PLoS One. 2006 Dec 20;1(1):e88. doi: 10.1371/journal.pone.0000088.
There is great current interest in developing microarray platforms for measuring mRNA abundance at both gene level and exon level. The Affymetrix Exon Array is a new high-density gene expression microarray platform, with over six million probes targeting all annotated and predicted exons in a genome. An important question for the analysis of exon array data is how to compute overall gene expression indexes.

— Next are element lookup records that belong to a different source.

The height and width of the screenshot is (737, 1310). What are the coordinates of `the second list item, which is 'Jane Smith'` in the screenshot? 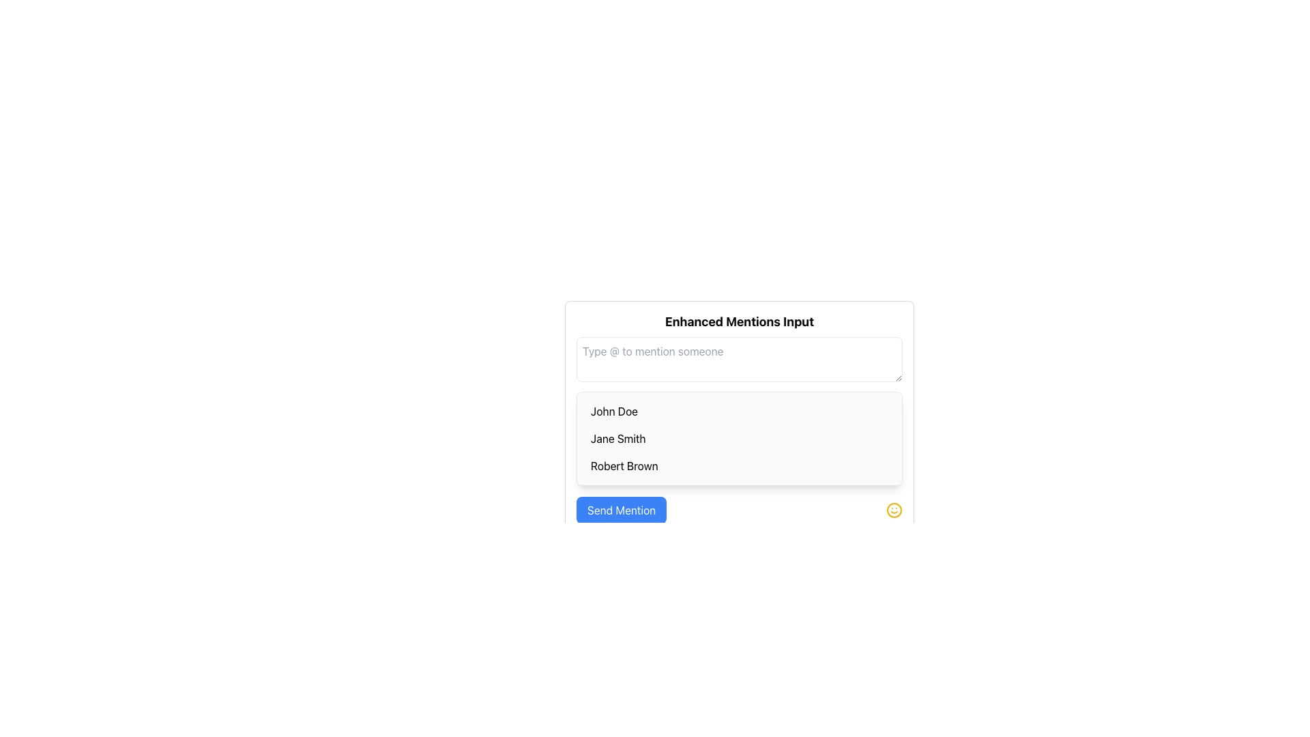 It's located at (739, 439).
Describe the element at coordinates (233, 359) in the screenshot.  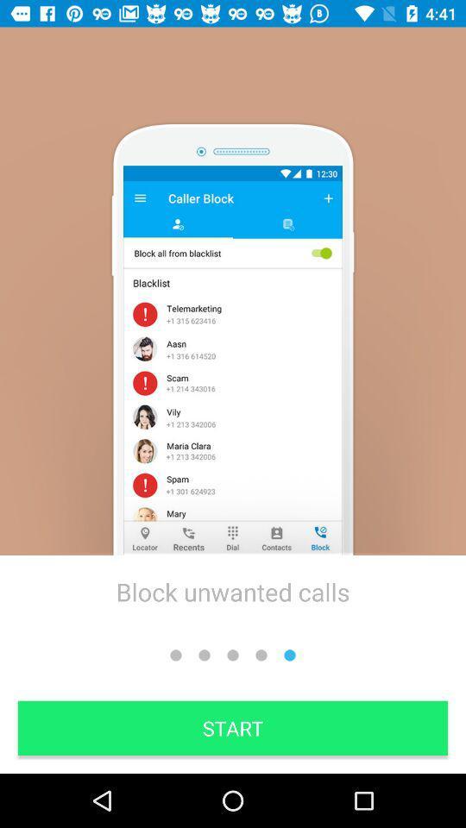
I see `the image above the text block unwanted calls` at that location.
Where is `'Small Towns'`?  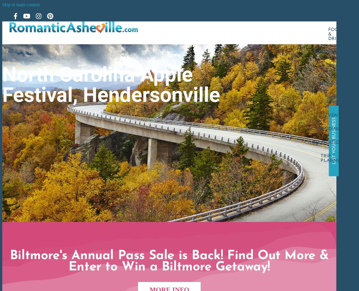
'Small Towns' is located at coordinates (325, 100).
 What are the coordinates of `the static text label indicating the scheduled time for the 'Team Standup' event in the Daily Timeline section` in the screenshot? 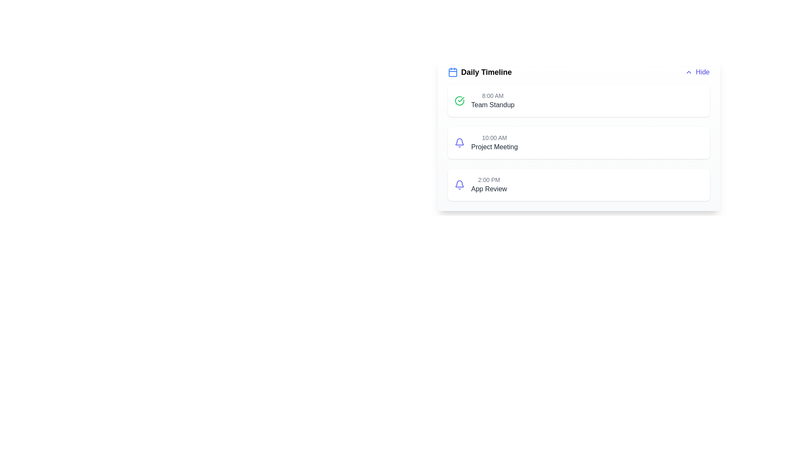 It's located at (493, 95).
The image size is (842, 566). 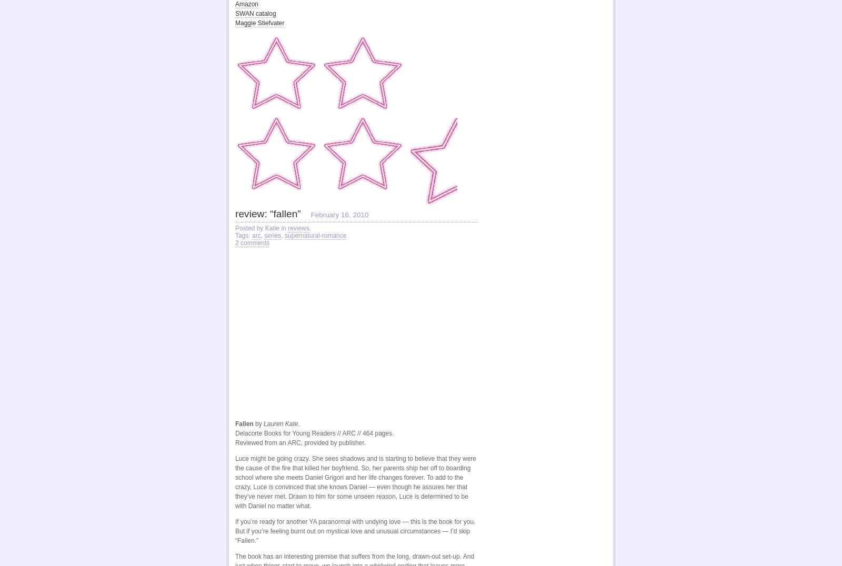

Because of the complexity of the design of exon array probes, this problem is different in nature from summarizing gene-level expression from traditional 3' expression arrays.

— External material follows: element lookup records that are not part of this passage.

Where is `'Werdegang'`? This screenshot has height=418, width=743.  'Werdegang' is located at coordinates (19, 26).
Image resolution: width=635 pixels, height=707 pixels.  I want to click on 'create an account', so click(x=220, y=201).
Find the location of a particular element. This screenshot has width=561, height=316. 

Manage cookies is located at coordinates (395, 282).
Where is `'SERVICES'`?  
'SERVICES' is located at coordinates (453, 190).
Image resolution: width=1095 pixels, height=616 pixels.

METHODOLOGY/PRINCIPAL FINDINGS: In this manuscript, we use exon array data from 11 human tissues to study methods for computing gene-level expression. We showed that for most genes there is a subset of exon array probes having highly correlated intensities across multiple samples. We suggest that these probes could be used as reliable indicators of overall gene expression levels. We developed a probe selection algorithm to select such a subset of highly correlated probes for each gene, and computed gene expression indexes using the selected probes.

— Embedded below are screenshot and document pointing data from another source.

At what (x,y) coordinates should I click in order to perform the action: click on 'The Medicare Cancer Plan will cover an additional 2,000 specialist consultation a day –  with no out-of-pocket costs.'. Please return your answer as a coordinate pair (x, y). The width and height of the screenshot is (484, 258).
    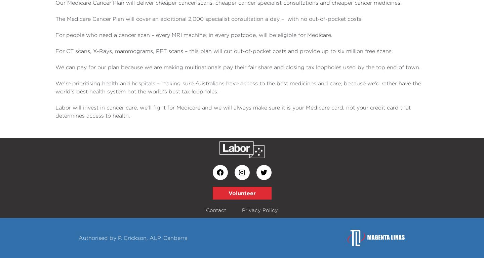
    Looking at the image, I should click on (210, 19).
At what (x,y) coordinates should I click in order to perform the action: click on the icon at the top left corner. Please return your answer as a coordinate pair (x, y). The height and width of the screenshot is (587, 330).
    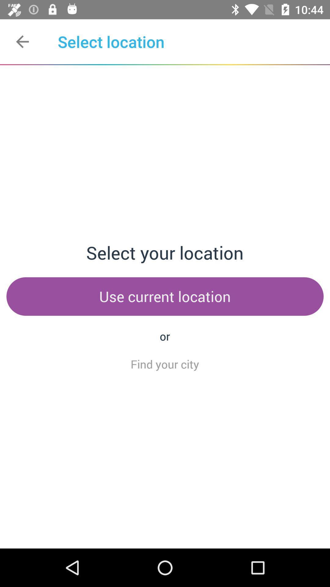
    Looking at the image, I should click on (22, 41).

CONCLUSIONS/SIGNIFICANCE: Our results demonstrate that probe selection improves gene expression estimates from exon arrays. The selected probes can be used in future analyses of other exon array datasets to compute gene expression indexes.
目前人们对开发用于测量基因水平和外显子水平 mRNA 丰度的微阵列平台非常感兴趣。Affymetrix Exon Array 是一种新的高密度基因表达微阵列平台,其针对基因组中所有注释和预测的外显子设计了超过 600 万个探针。exon 阵列数据分析的一个重要问题是如何计算整体基因表达指数。由于 exon 阵列探针设计的复杂性,这个问题本质上与从传统的 3' 表达阵列中总结基因水平的表达不同。
方法/主要发现:在本文中,我们使用来自 11 个人类组织的 exon 阵列数据来研究计算基因水平表达的方法。我们表明,对于大多数基因,在外显子阵列探针中存在一组具有高度相关强度的探针子集。我们建议这些探针可以作为整体基因表达水平的可靠指标。我们开发了一种探针选择算法,为每个基因选择这样一个具有高度相关性的探针子集,并使用所选探针计算基因表达指数。
结论/意义:我们的结果表明,探针选择可以提高外显子阵列的基因表达估计。所选探针可用于未来分析其他 exon 阵列数据集,以计算基因表达指数。